SPS
19/7/2016
Luxembourg,
19 juil 2016 (SPS) L’Union européenne (UE) a été "incapable" de réfuter
la prétendue souveraineté du Maroc sur le Sahara occidental et elle
s’en remet aujourd’hui à la justice pour définir le statut de ce
territoire, pourtant inscrit dès 1963 sur la liste de l’ONU des
territoires non autonomes, a affirmé mardi l’avocat du Front Polisario,
Gilles Devers, regrettant le "double langage" de l’Europe.
"J’émets l’hypothèse que, pris dans cette impasse privilégiant ses
relations avec le Maroc, et incapable d’aller dire aux autorités
marocaines qu’il faut que l’on change, l’UE s’en remet à la justice",
a-t-il déclaré à l’issue des plaidoiries dans l’affaire opposant le
Conseil de l’UE et la Commission au Front Polisario devant la grande
chambre de la Cour de justice de l’UE.
Selon, ce juriste, chef de fil du collectif des avocats constitué
par le Front Polisario, l’attitude de l’UE qui a fait appel de la
décision du Tribunal européen rendue en décembre dernier "en est la
parfaite illustration".
"Les débats (devant la grande chambre de la CJUE) confortent notre
analyse, à savoir que l’UE s’en est remis au Maroc pour la définition
d’un territoire et cela n’est vraiment pas acceptable en droit des
traités", a-t-il souligné.
"Si le politique ne peut pas trancher, on verra bien ce que dira le juge", a-t-il ajouté.
Pour Me Gilles Devers, le champ d’application de l’accord conclu
entre l’UE et le Maroc doit être défini par le Conseil de l’UE et non
pas par le Maroc qui inclut un territoire à décoloniser, rappelant que,
dans son avis rendu en 1975, la Cour de justice internationale a affirmé
que le Maroc n’a pas de souveraineté sur le Sahara occidental.
Insatisfait de l’arrêt rendu en décembre dernier par le Tribunal
européen qui a annulé l’accord conclu en 2012 entre l’UE et le Maroc
prévoyant des mesures de libéralisation réciproques en matière de
produits agricoles, de produits agricoles transformés, de poissons et de
produits de la pêche dans la mesure où il s’applique au Sahara
occidental, le Conseil de l’UE a introduit un pourvoi devant la Cour de
justice de l’UE pour en réclamer l’annulation.
Le Front Polisario a saisi le Tribunal de l’UE pour demander
l’annulation de l’accord à l’égard du Sahara occidental au motif que cet
accord a vocation de s’appliquer également au territoire du Sahara
occidental.
Par arrêt du 10 décembre 2015, le Tribunal européen a décidé
d’annuler l’accord dans la mesure où il s’applique au Sahara occidental.

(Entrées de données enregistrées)
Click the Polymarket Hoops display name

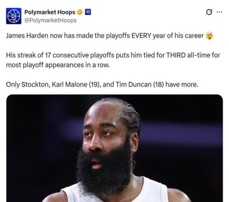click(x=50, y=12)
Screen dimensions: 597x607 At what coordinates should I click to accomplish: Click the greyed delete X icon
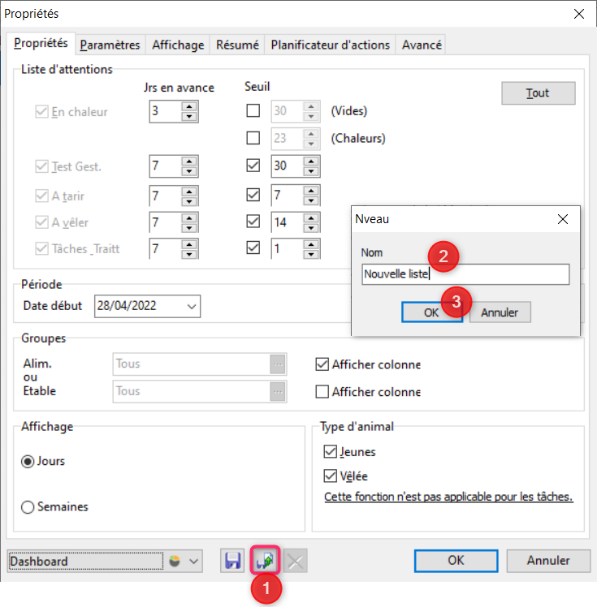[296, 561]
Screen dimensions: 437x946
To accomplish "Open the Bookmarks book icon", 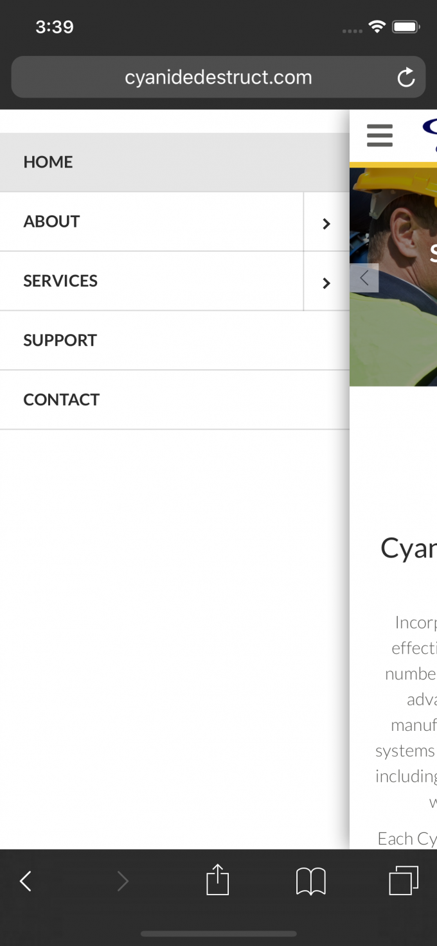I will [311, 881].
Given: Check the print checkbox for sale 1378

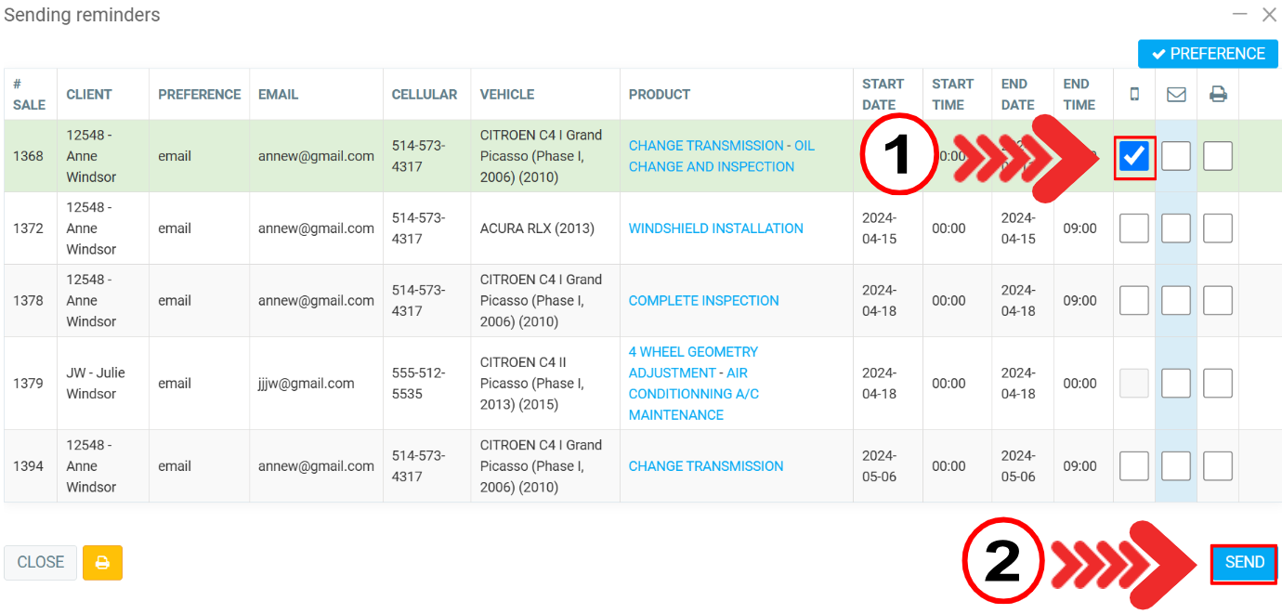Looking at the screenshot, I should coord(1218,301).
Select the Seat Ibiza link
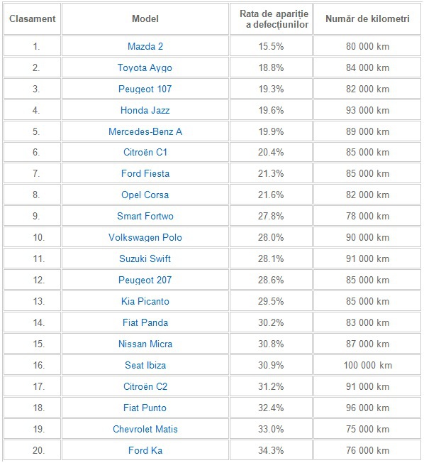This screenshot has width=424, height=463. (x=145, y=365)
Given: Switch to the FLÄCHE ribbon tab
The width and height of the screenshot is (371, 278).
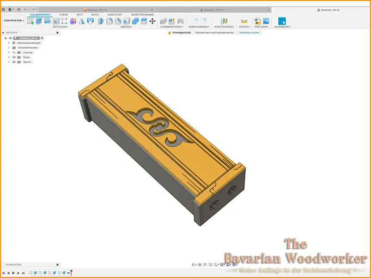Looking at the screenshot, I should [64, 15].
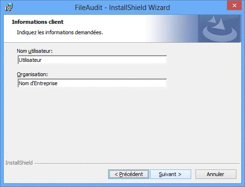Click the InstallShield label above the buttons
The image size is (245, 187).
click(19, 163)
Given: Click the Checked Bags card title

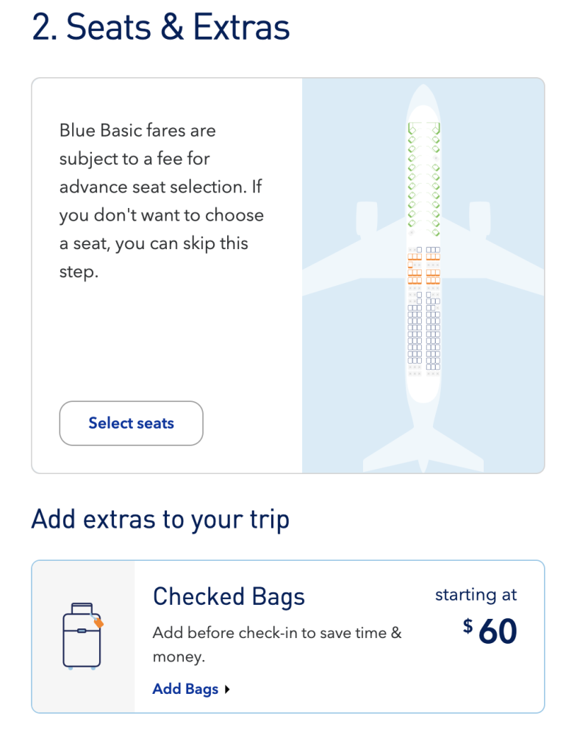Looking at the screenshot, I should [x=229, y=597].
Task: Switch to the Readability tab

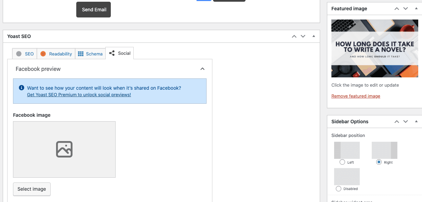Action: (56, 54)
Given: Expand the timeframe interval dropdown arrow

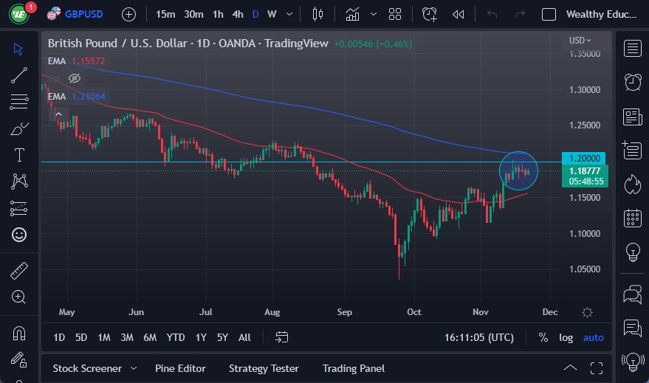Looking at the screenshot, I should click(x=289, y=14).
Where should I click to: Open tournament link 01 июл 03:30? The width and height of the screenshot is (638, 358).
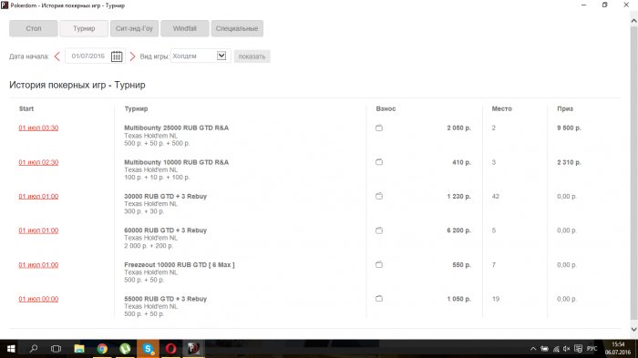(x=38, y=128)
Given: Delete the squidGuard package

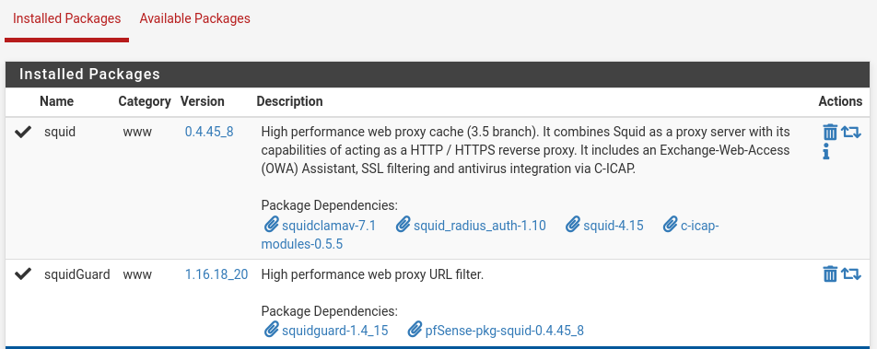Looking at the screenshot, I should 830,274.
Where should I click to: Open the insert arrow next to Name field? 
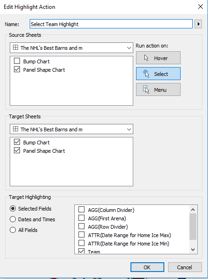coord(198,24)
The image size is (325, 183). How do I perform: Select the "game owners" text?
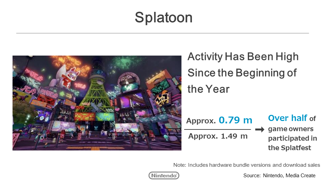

_À réaliser_
1 – Répondez aux questions suivantes à partir de l'article sur le Sahara occidental :
(a) Depuis quelle année le Sahara occidental figure-t-il sur la liste de l'ONU des territoires non autonomes ?
(b) D'après Gilles Devers, quelle instance doit définir le champ d'application de l'accord conclu entre l'UE et le Maroc ?
(c) À quelle date le Tribunal européen a-t-il annulé l'accord dans la mesure où il s'applique au Sahara occidental ?
2 – Prolongez l'article sur le Sahara occidental à partir de sa dernière phrase.

_Les réponses_
1 –
(a) Depuis 1963.
(b) Le Conseil de l'UE.
(c) Le 10 décembre 2015.

2 –
Le Tribunal a considéré que le Conseil avait manqué à son obligation
d’examiner, avant l’adoption de l’accord, s’il n’existait pas d’indice
d’une exploitation des ressources naturelles du territoire du Sahara
occidental occupé susceptible de se faire au détriment de ses habitants
et de porter atteinte à leurs droits fondamentaux.
Le Tribunal européen a reconnu dans cet arrêt, la capacité d’ester en
justice du Front en tant que personne morale et a déclaré le recours
recevable du fait que le Front Polisario était directement et
individuellement concerné par l’accord.
Le Conseil de l’UE, soutenu par la France, l’Allemagne, l’Espagne, le
Portugal et la Belgique, estime que le Tribunal a commis une erreur de
droit en concluant que le Front Polisario avait qualité pour agir devant
le Tribunal de l’UE et soutient dans son appel que le Tribunal a commis
une autre erreur de droit en concluant que le Front Polisario était
directement et individuellement concerné par la décision annulée.
Cependant, pour Me Gilles Devers, le statut du Front Polisario est
"extrêmement clair". Il s’agit, a-t-il poursuivi, d’un mouvement de
libération nationale, reconnu par l’Union africaine (UA) et
interlocuteur de l’ONU dans les pourparlers pour la résolution du
conflit au Sahara occidental.
"En juin 2015, le Front Polisario a demandé à pouvoir ratifier les
conventions de Genève, une capacité réservée aux Etats et mouvements
nationaux de libération.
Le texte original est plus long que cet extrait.